Department of Earth and Planetary Sciences, University of California, Santa Cruz, CA 95064, USA.
INRA, UMR 1062 CBGP (INRA, IRD, CIRAD, Montpellier SupAgro), 755 Avenue du Campus Agropolis, 34988 Montferrier-sur-Lez, France.


Macroevolutionary studies of insects at diverse taxonomic scales often reveal dynamic evolutionary patterns, with multiple inferred diversification rate shifts. Responses to major past environmental changes, such as the Cretaceous Terrestrial Revolution, or the development of major key innovations, such as wings or complete metamorphosis are usually invoked as potential evolutionary triggers. However this view is partially contradicted by studies on the family-level fossil record showing that insect diversification was relatively constant through time.

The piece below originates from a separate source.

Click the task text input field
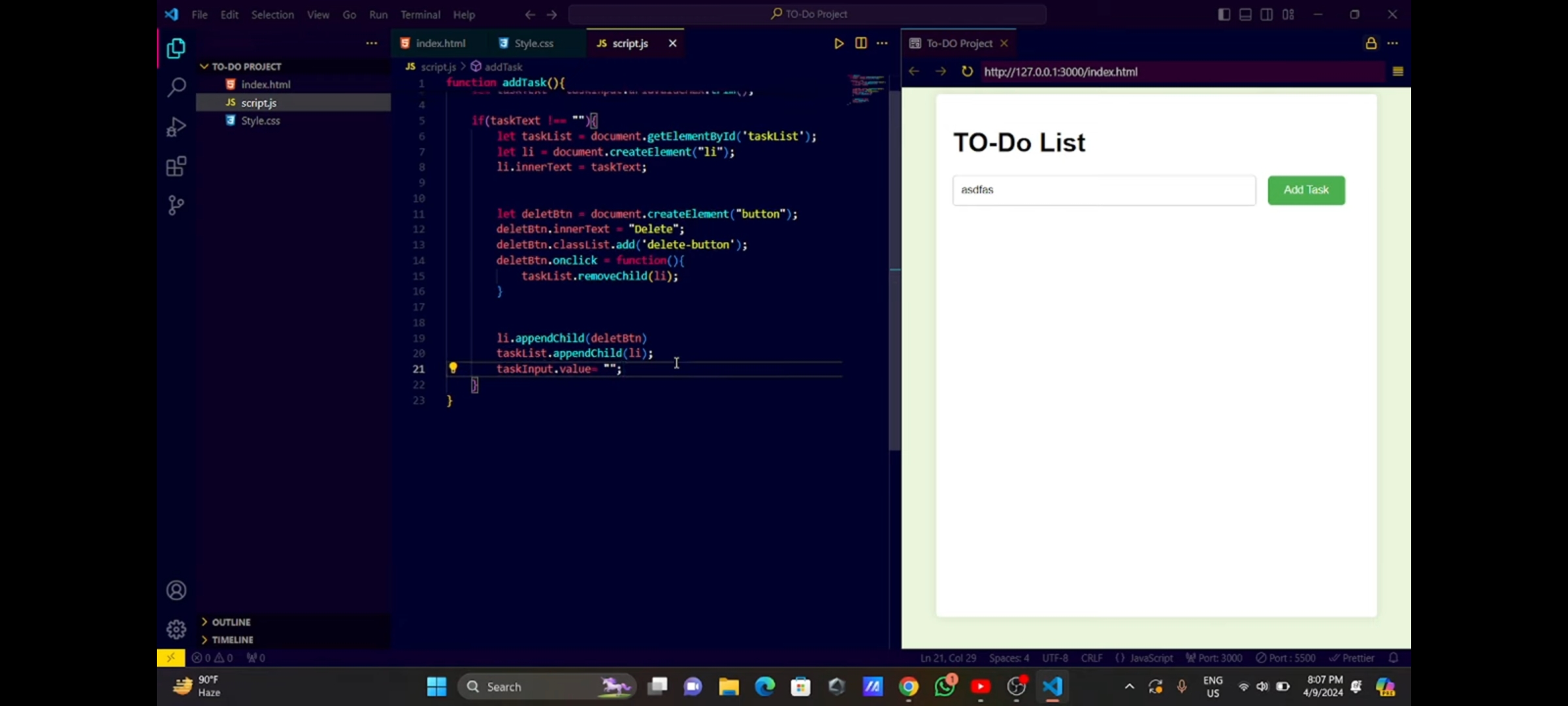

In an attempt to reconcile both views, we investigate large-scale insect diversification dynamics at family level using two distinct types of diversification analyses on a molecular timetree representing ca. 82% of the extant families, and reassess the insect fossil diversity using up-to-date records. Analyses focusing on the fossil record recovered an early burst of diversification, declining to low and steady rates through time, interrupted by extinction events. Phylogenetic analyses showed that major shifts of diversification rates only occurred in the four richest holometabolous orders. Both suggest that neither the development of flight or complete metamorphosis nor the Cretaceous Terrestrial Revolution environmental changes induced immediate changes in diversification regimes; instead clade-specific innovations likely promoted the diversification of major insect orders.